Daily News (Zim) ^ | February 18, 2003 | Cathy Buckle

Posted on 02/18/2003 3:46:19 AM PST by Clive

Who will be controlling our economy when crisis is over?

2/18/2003 7:03:43 AM (GMT +2)

By Cathy Buckle

When I was a little girl growing up and desperate for any excuse not to go to school, my parents would tell me that I could only stay at home if it snowed.

In Zimbabwe, day after day throughout winter I looked up at the skies for snow but it never came.

I wish I was still a little girl looking for snow because there is no shortage of it in Zimbabwe at the moment and I think I’d be off school for weeks on end.

Our government is doing the biggest snow job of their 22 and a-half-year career. I’m not sure who they are fooling apart from themselves.

By forbidding people from forming queues outside shops, bakeries and petrol stations they assume they are creating the impression to foreigners that everything is absolutely fine in Zimbabwe.

This snow job might even work except all foreigners have an annoying tendency of doing a few similar things.

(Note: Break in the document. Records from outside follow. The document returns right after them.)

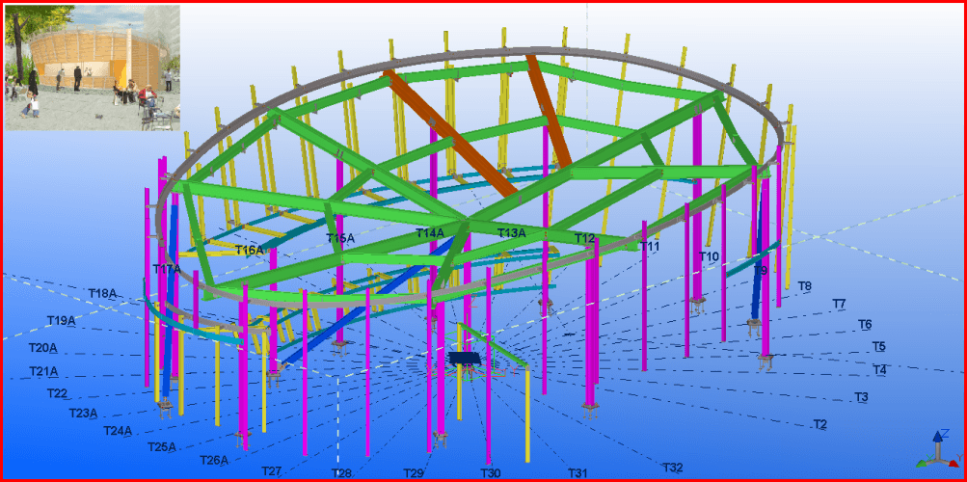Image resolution: width=967 pixels, height=482 pixels.
Task: Click grid label T22
Action: (57, 393)
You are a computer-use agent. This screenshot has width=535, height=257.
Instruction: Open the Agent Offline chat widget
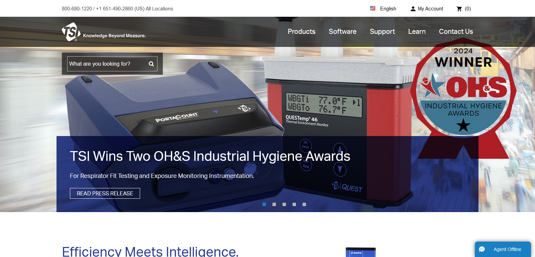pos(507,249)
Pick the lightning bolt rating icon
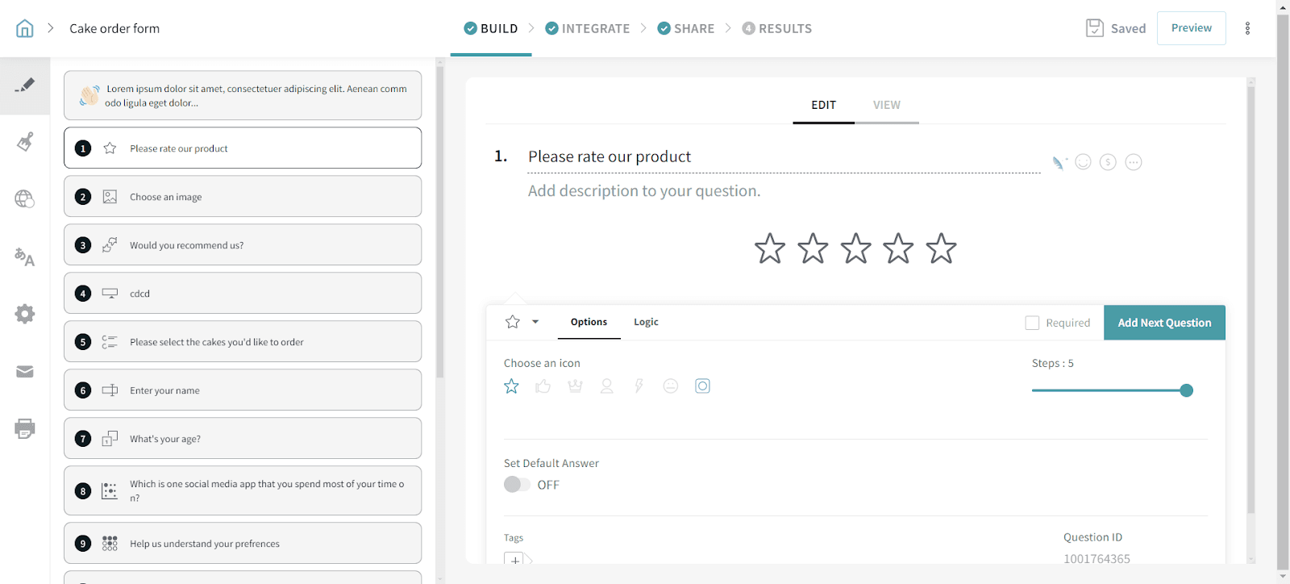 click(639, 386)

They all go into supermarkets to look at the quality and prices of our goods. They all go to hotels and bars and talk to waiters and barmen and they all get into taxis and talk to their drivers.

By just doing those three things, any visitor to Zimbabwe can see for themselves just exactly how dire our situation has become.

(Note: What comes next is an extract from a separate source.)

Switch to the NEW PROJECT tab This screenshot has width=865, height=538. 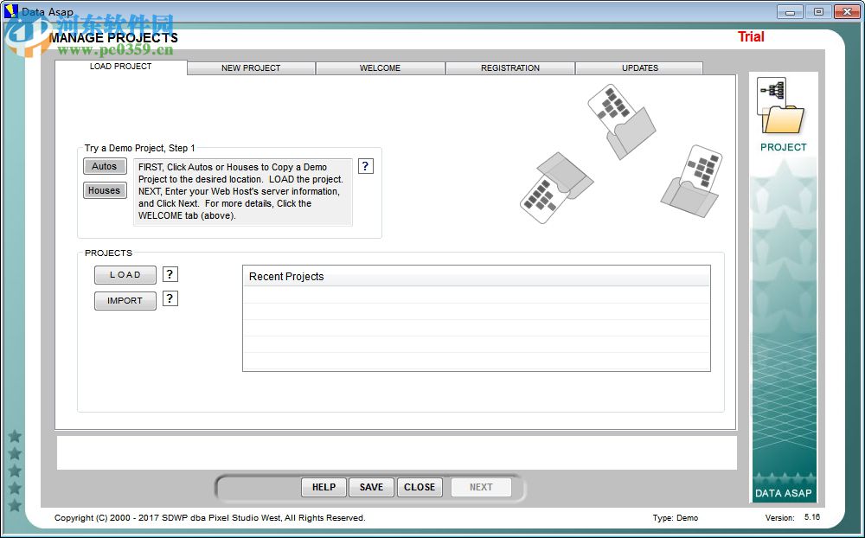pos(251,67)
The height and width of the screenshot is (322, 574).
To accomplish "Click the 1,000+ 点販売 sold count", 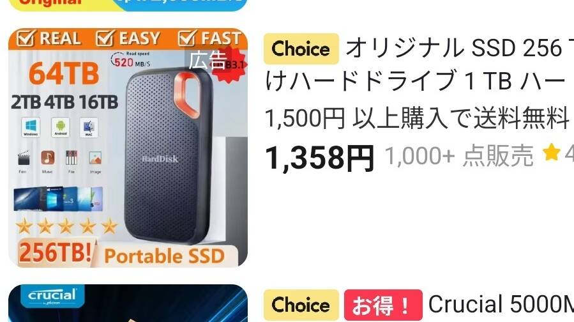I will pos(458,156).

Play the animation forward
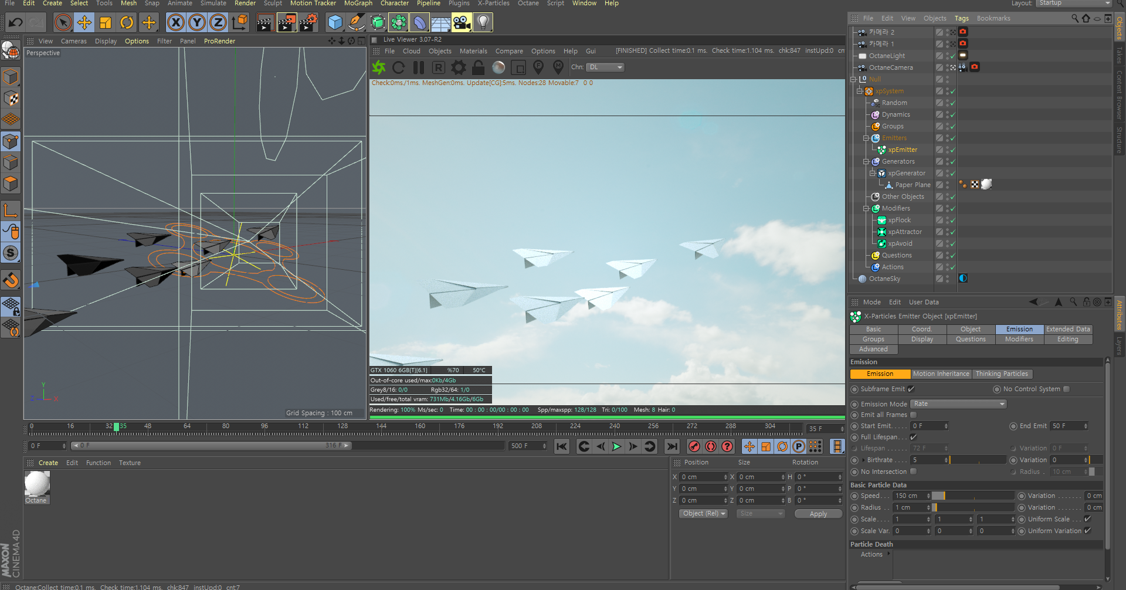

The next fall of snow came with the repeated assurances that Zimbabwe was a peaceful country in which to play cricket.

A short walk by Henry Olonga and Andy Flower to the Press box at the opening cricket match against Namibia last week melted the snow immediately.

These two brave men, wearing black armbands, put paid to all the propaganda being incessantly spewed out about the situation in Zimbabwe.

Olonga and Flower said they were “mourning the death of democracy in Zimbabwe” and their short statement told of oppression, torture, terror and starvation in the country. Zimbabwe salutes Henry Olonga and Andy Flower and hopes that indeed their “small act” will restore sanity and dignity to Zimbabwe. Perhaps their huge courage will also inspire others to finally speak out.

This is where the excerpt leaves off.